Initial monitoring of the system will be required within three years after the rule’s promulgation. Systems must be in compliance with the MCL and health index within three years. Due to the engineering planning and construction timeframes, public drinking water systems will likely need to initiate engineering shortly after the rule is final in order to have treatment systems in place within the three year time period allowed for compliance. There are recognized treatment systems that are effective in removing PFAS compounds, including activated carbon, anion exchange (AIX) and high-pressure membrane technologies. All of these treatment systems are expensive to install and have ongoing operation & maintenance (O&M) costs. Another issue is that the material used to filter PFAS, such as carbon filter, must be managed as a PFAS containing waste, which increases disposal costs. As discussed below, due the large number of public drinking water systems that could be affected, the rule will result in very significant compliance costs during the 2024-2026 time period.

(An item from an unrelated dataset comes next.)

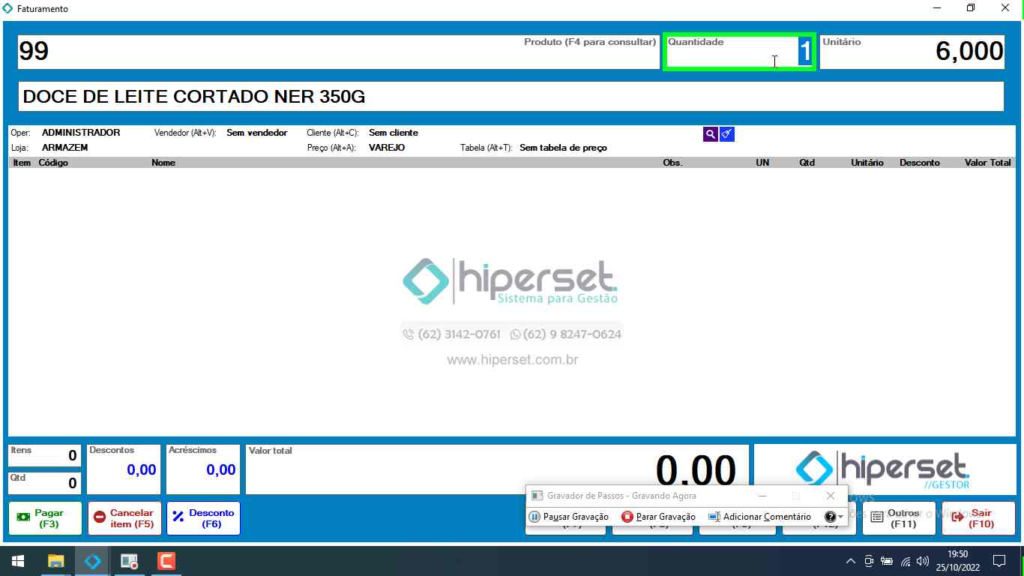Click the Unitário price field

[911, 53]
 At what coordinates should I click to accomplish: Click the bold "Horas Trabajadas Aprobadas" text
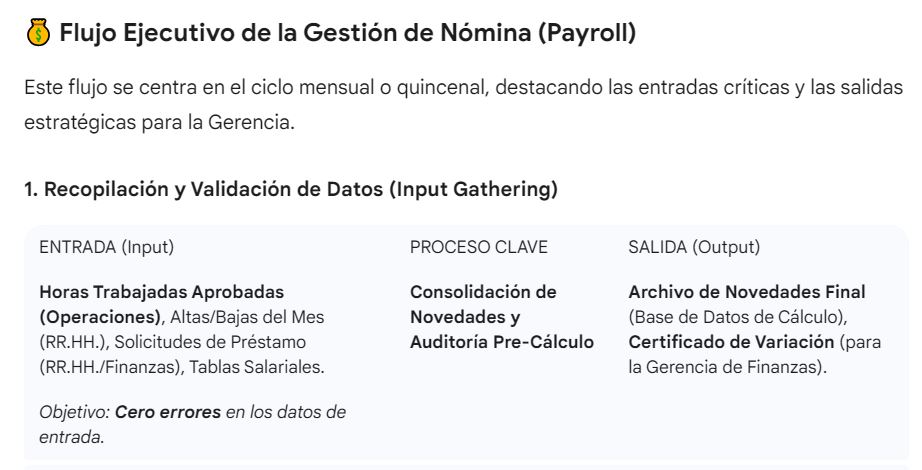(x=160, y=292)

EPA’s analysis of cost of compliance and anticipated health benefits
When developing new MCLs under the Safe Drinking Water Act, U.S. EPA is required to analyze the anticipated health benefits and cost of compliance of the proposed rule. EPA estimates there are approximately 66,000 public drinking water systems that could be affected by the rule. The proposed rule includes a very detailed cost/benefit analysis of the proposed rule. EPA used a time period of 80 years to evaluate the annual cost and annual health benefit of the proposed rule. EPA’s analysis included a range of estimated annualized compliance costs of between $700 million to $1.3 billion dollars. While this is an oversimplification from EPA’s proposed rule, over an 80 year time frame, the total cost would have estimated range of between $56 billion to $104 billion. However, those costs will be front loaded because the most significant engineering and construction costs will be in the early years as drinking water systems install treatment.
What is the next significant regulatory action anticipated by EPA regarding PFAS?
EPA has indicated it will propose a rule designating PFOA and PFOS as “hazardous substances” under CERCLA sometime in the summer of 2023. If PFOA and PFOS are defined as hazardous substances under CERCLA, it will provide clear legal authority to those seeking cleanup of property contaminated by PFAS.